Some might argue that Abu Dhabi, and the UAE, can afford to ignore inefficiency because its resource base is so huge, with more than a century of oil at current production rates. Inflation is no problem because the Government can just raise public sector wages, as it did in November with a 70 per cent increase. It can insulate its population from the cost of high oil prices by keeping a tank of petrol below Dh80. It can afford to subsidise water and power, and even turn the desert green with huge irrigation projects. But all of these solutions only dig the Government deeper into an unsustainable economic model that has been shown to fail, time and time again.
The world is littered with examples of such misguided projects, set up with windfalls from previous commodity booms. Venezuela, the world's top oil exporter for several decades before the rise of the Gulf, has a legacy of loss-making industrial projects along its Orinoco River. In Nigeria, once hailed as the great hope for Africa, mothballed aircraft from the bankrupt national carrier litter Lagos airport and rebels claiming a share of the resources threaten to break up the country.
No country is immune from oil's pernicious effects. It requires little or no work to get out of the ground, but fills state coffers with cash, encouraging lax spending and inflation. In many cases windfall oil revenues strengthen a country's currency - a phenomenon known as the "Dutch disease", named after the decline in Dutch industry in the 1970s after the discovery of natural gas. In turn, a stronger currency raises the cost of doing any other business and acts as an obstacle to diversification. In the UAE, one consequence of the fixed peg to the dollar has been the avoidance of this aspect of the resource curse.

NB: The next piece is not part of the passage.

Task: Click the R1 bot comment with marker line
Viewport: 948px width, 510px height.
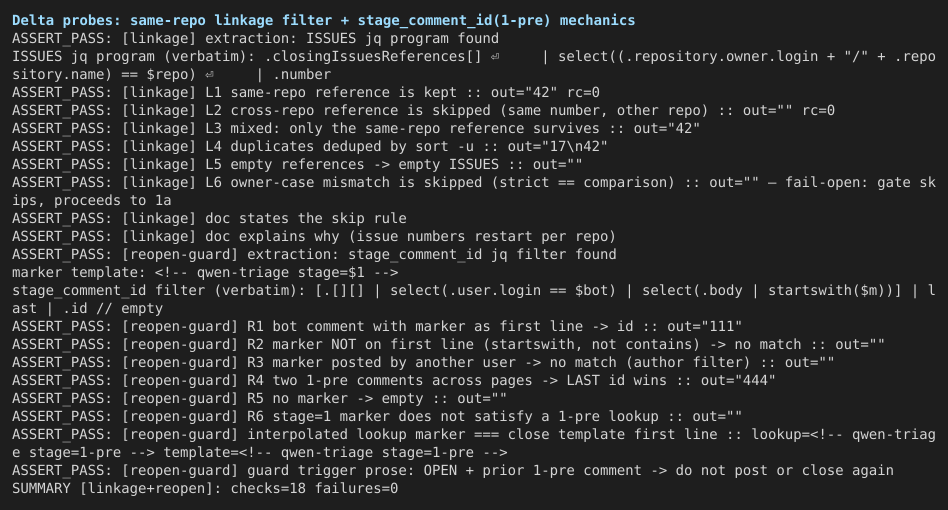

The success of Dubai's transition from an oil economy is a remarkable example of a government which has known how to combine the benefits of a competitive private sector with protection for strategic industries, while keeping corruption to a minimum. But the battle against the resource curse for the nation as a whole is far from over. Is there really room for two world-scale airlines within 140km of each other? Or two world-scale aluminium smelters? Would the smelters still be viable if they were fuelled with imported gas? Exposing domestic markets to competition and benchmarking the state against the private sector are essential steps in building sustainability into diversity. At a time when the Government has enough cash to buy the whole stock market, this is ironically the moment it should be selling state assets and allowing a greater role for entrepreneurs to ensure a sustainable economic future.